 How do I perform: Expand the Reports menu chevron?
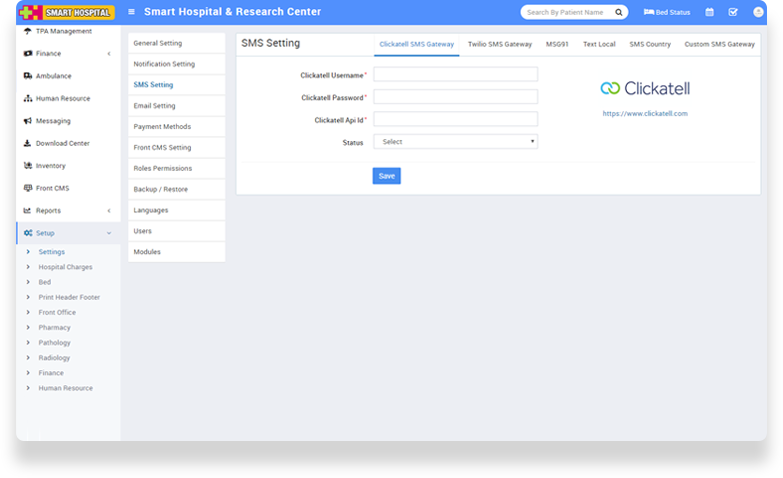pos(108,211)
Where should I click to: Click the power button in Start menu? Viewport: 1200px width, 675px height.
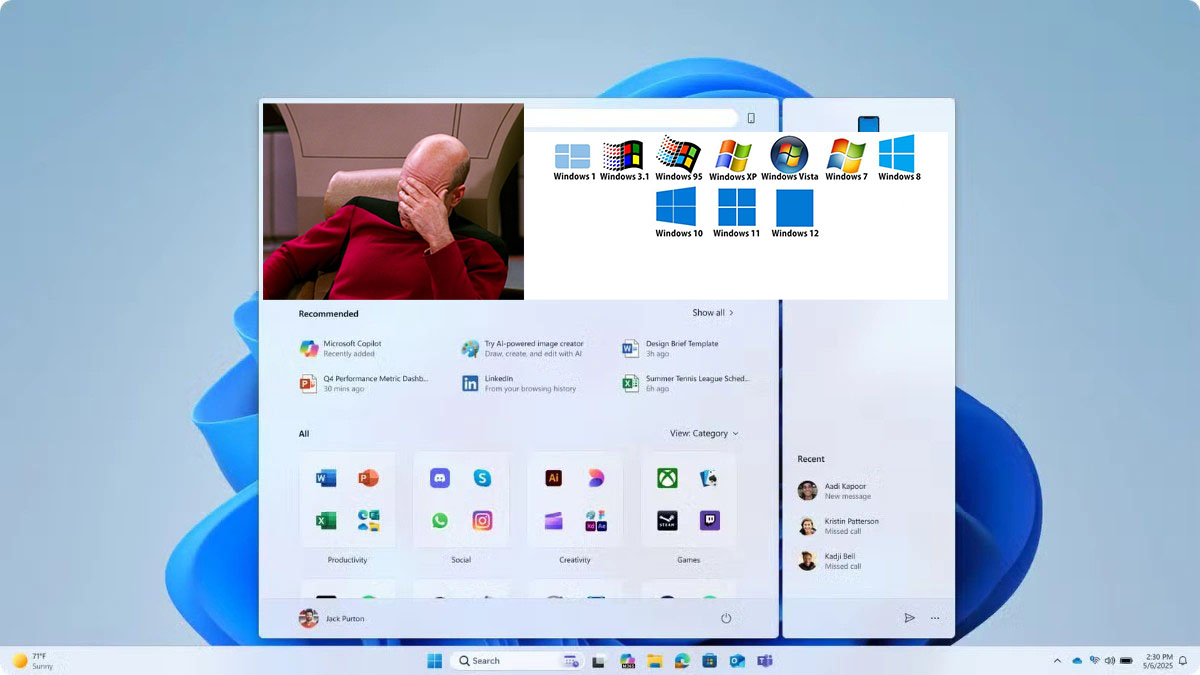click(x=726, y=619)
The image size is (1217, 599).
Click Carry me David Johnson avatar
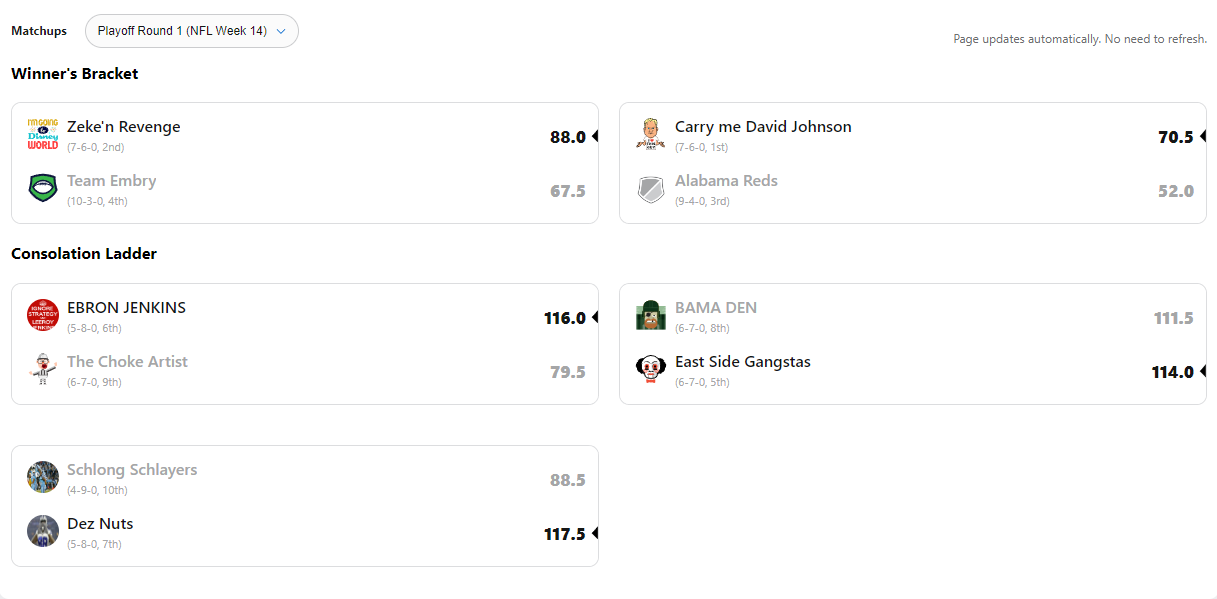pos(651,134)
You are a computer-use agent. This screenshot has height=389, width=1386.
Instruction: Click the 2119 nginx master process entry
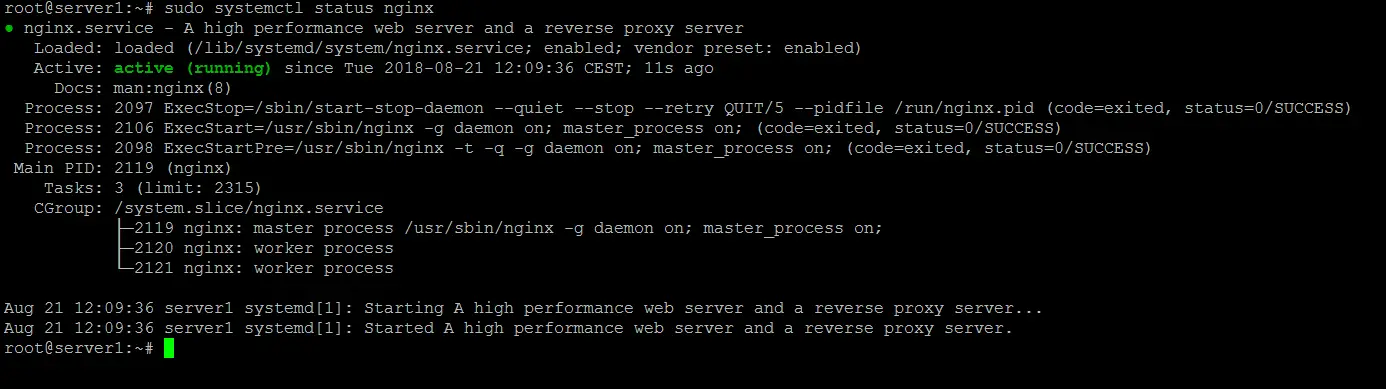[x=508, y=228]
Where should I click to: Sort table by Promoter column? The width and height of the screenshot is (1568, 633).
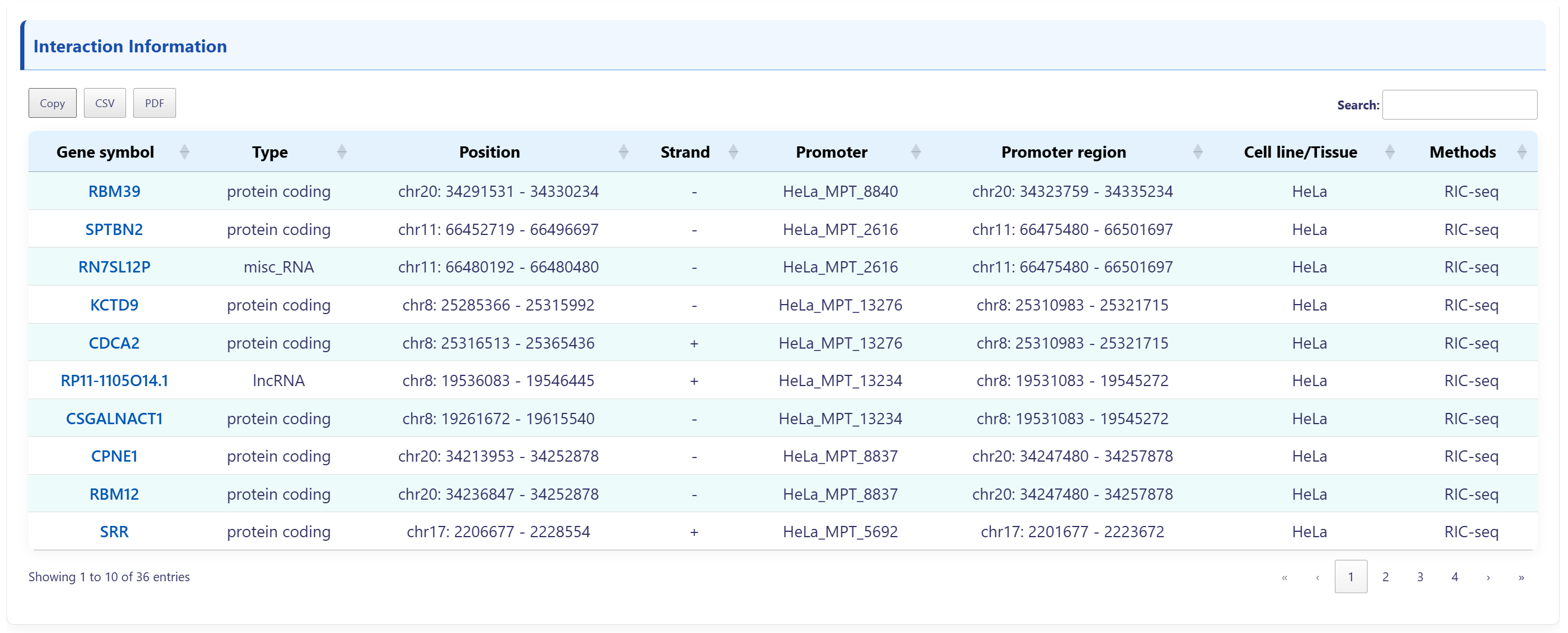pos(831,152)
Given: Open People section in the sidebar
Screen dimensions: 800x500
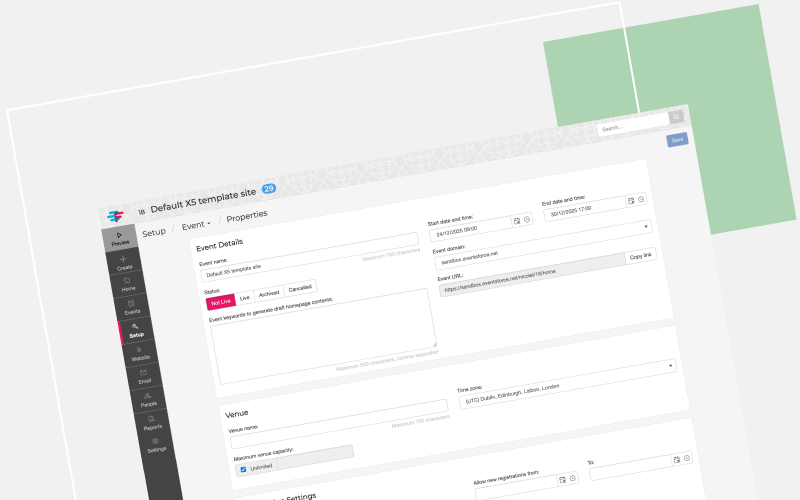Looking at the screenshot, I should [x=147, y=399].
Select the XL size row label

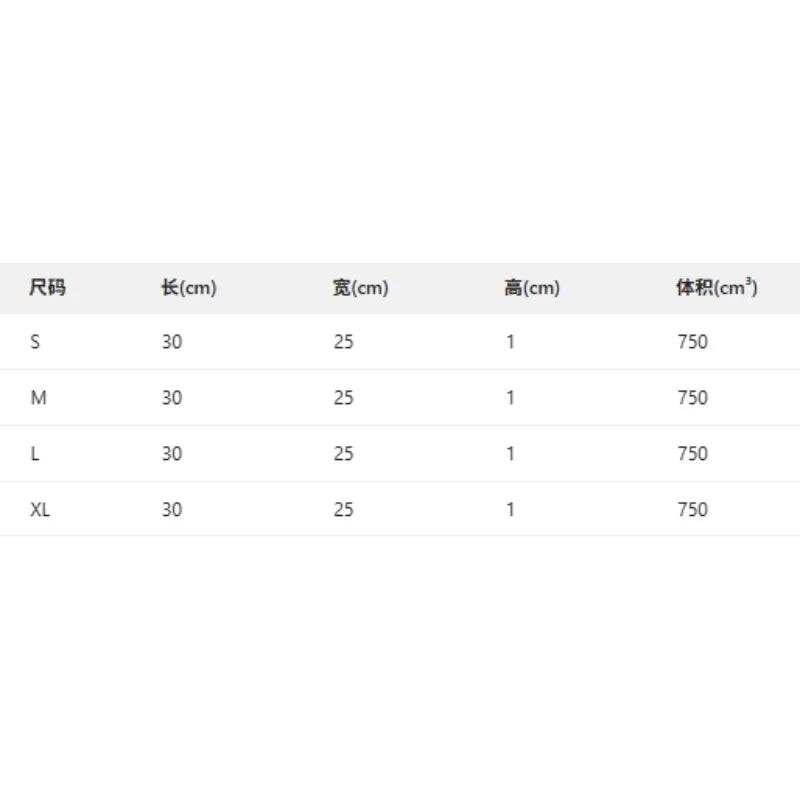click(x=41, y=510)
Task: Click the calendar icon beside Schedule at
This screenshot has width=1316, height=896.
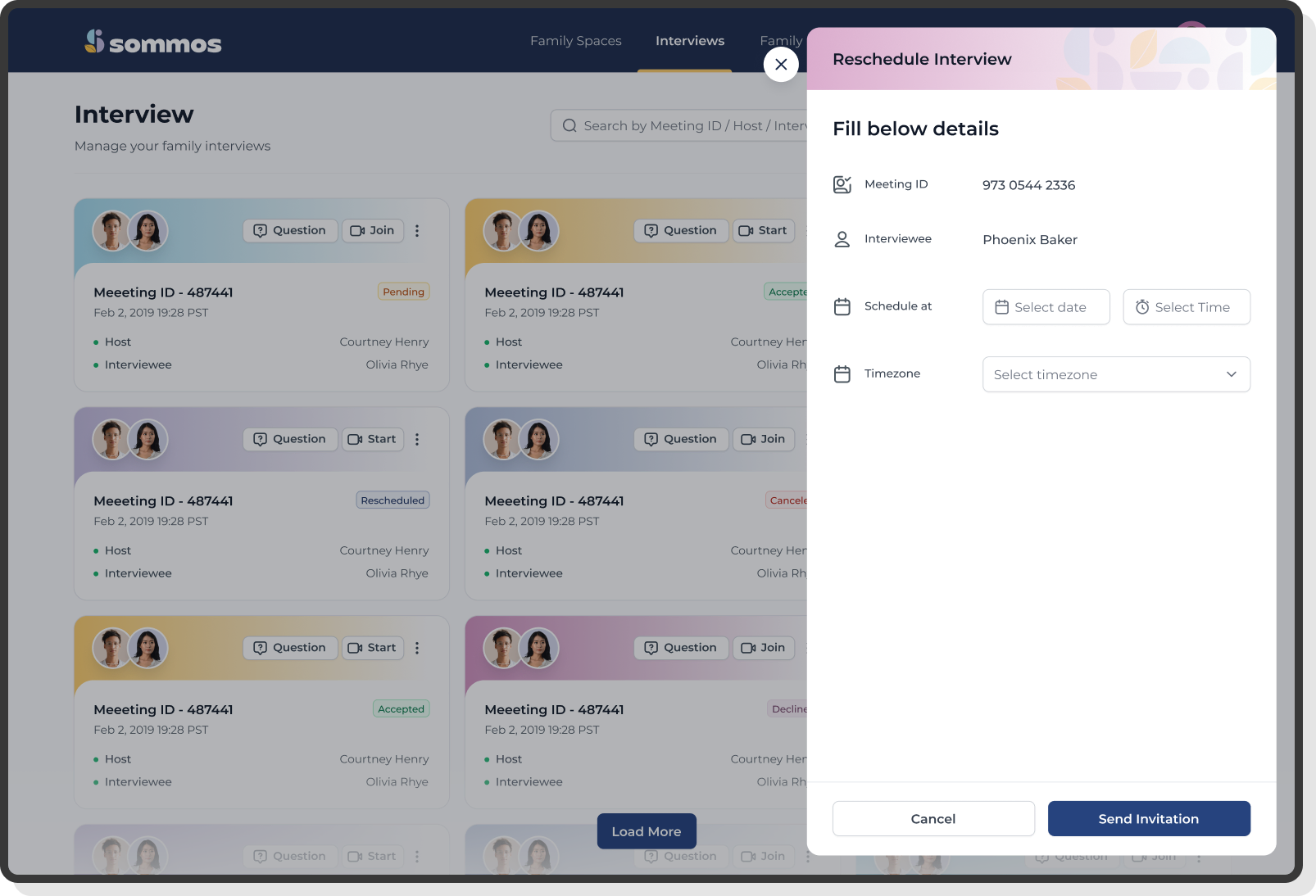Action: click(x=842, y=306)
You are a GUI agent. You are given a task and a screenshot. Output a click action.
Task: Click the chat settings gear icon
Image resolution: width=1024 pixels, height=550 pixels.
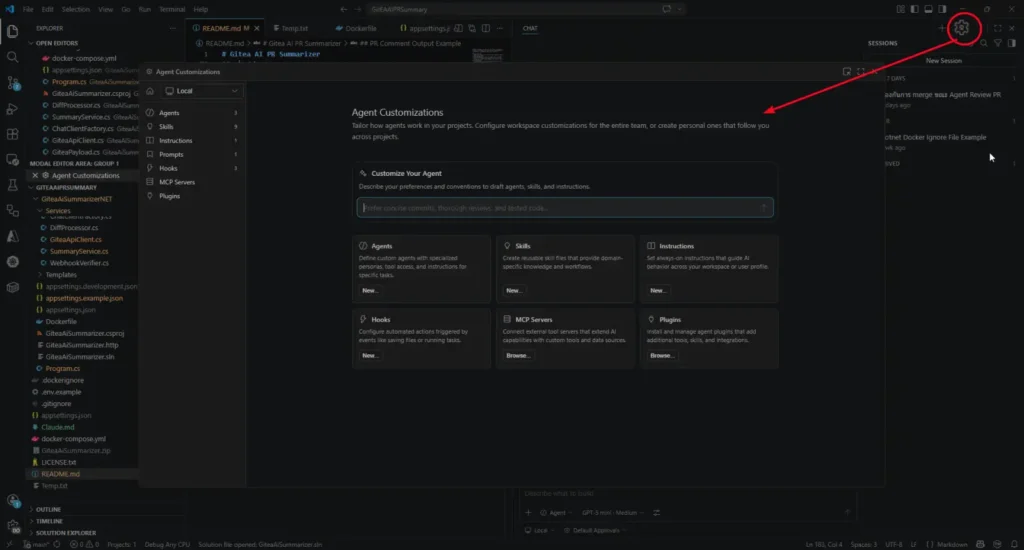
☆ ☆ ☆ ☆ ☆ ☆ ☆
▶ [WHAT YOU NEED TO DO]:
Every line from the start of the material through the line containing "Task: Click the calendar" is needed exactly as written; the pictures are not.

▶ [EXPECTED ANSWER]:
 How do I perform: Expand the Reports menu chevron?
pos(108,211)
Where should I click to: Click the power button in Start menu? Viewport: 1200px width, 675px height.
click(x=726, y=619)
The image size is (1217, 599).
Click Carry me David Johnson avatar
pos(651,134)
You are a computer-use agent. This screenshot has height=389, width=1386.
Instruction: Click the 2119 nginx master process entry
[x=508, y=228]
Where should I click to: Sort table by Promoter column? The width and height of the screenshot is (1568, 633).
pos(831,152)
Given: Open People section in the sidebar
Screen dimensions: 800x500
Looking at the screenshot, I should [x=147, y=399].
Select the XL size row label

click(x=41, y=510)
Task: Click the calendar icon beside Schedule at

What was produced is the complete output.